• What the task asks:
Please output the lines from the one with "Task: Toggle the ROOT word tile" through the end of the data exactly as written, omitting all pictures.

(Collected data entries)
===============

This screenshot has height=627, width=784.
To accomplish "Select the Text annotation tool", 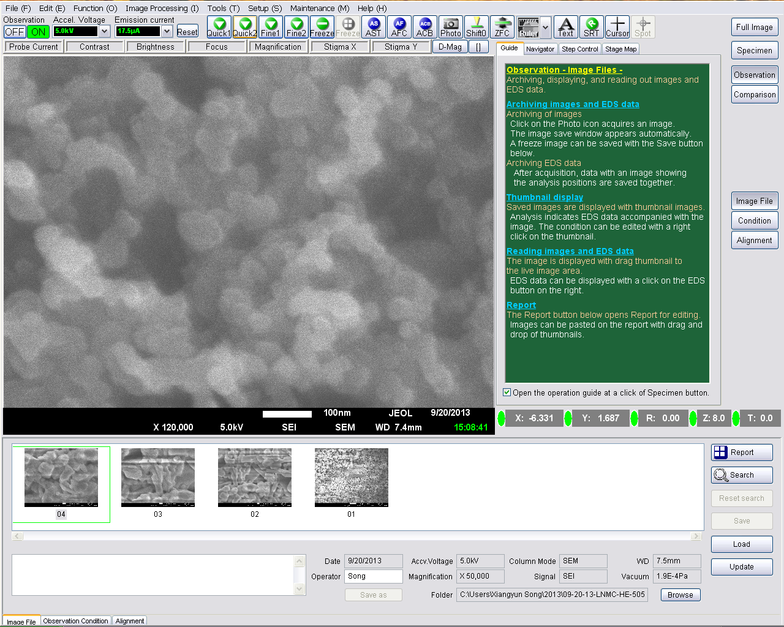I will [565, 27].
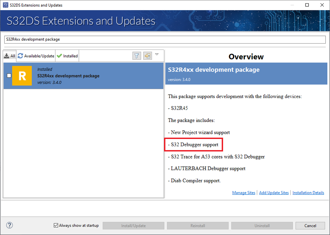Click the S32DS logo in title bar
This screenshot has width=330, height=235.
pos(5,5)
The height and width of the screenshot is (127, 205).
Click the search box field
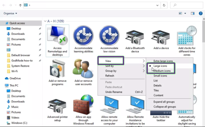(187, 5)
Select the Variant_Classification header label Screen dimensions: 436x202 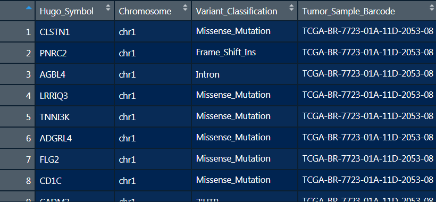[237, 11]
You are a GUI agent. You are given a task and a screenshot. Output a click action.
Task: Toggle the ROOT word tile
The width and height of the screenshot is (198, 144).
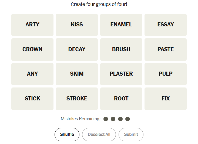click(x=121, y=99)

===============

• Solved problem:
Task: Toggle the ROOT word tile
The width and height of the screenshot is (198, 144).
click(x=121, y=99)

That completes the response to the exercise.